Underhyped: The ultimate impact of AI. The long-term transformation will be enormous even if adoption takes time.
Changed his mind on: Early in the company’s history (around 2021), HeyGen invested in 3D modeling as the path to video generation. After seeing Stable Diffusion, Joshua shifted to pixel-based generation, recognizing it would advance much faster due to its ability to train on large-scale data.
Customer surprise: How much attention customers pay to avatar gesture details, especially in longer videos where gestures can drift from the script.
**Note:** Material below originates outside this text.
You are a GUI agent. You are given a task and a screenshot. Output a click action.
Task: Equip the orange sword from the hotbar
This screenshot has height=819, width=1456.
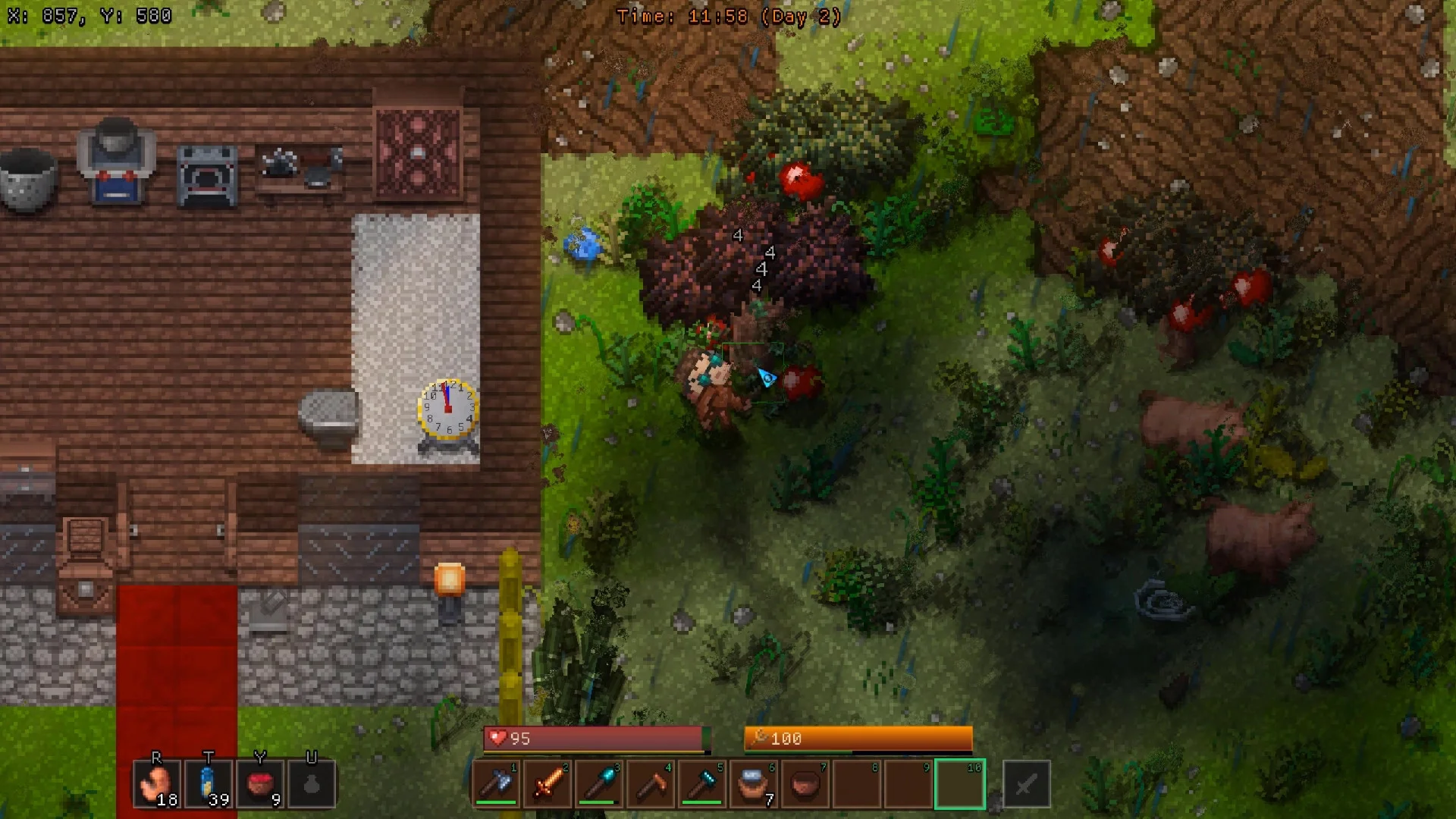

Most exciting AI product outside video: Google’s Notebook LM, which can turn blog posts or URLs into podcast-style audio conversations with two AI voices. Joshua has already used it to convert his weekly product updates into a podcast format for his team.
Vision for 2030
Joshua’s mental model for HeyGen’s evolution: imagine having a personal video agency sitting next to you at all times.
You describe your ideas, the agency films the footage, edits it, presents it, incorporates your feedback, and delivers the final video.
By 2030, everyone will have this “video agency in their pocket” — an interactive AI experience that feels like working with a personal video production team.
Just as the mobile camera in 2012 led to unforeseen platforms like Instagram, Snapchat, and TikTok, AI video tools will open up entirely new categories of content and use cases that are hard to imagine today.
Joshua’s personal motivation: he gets the most joy from building tools that other people use to create things on their own.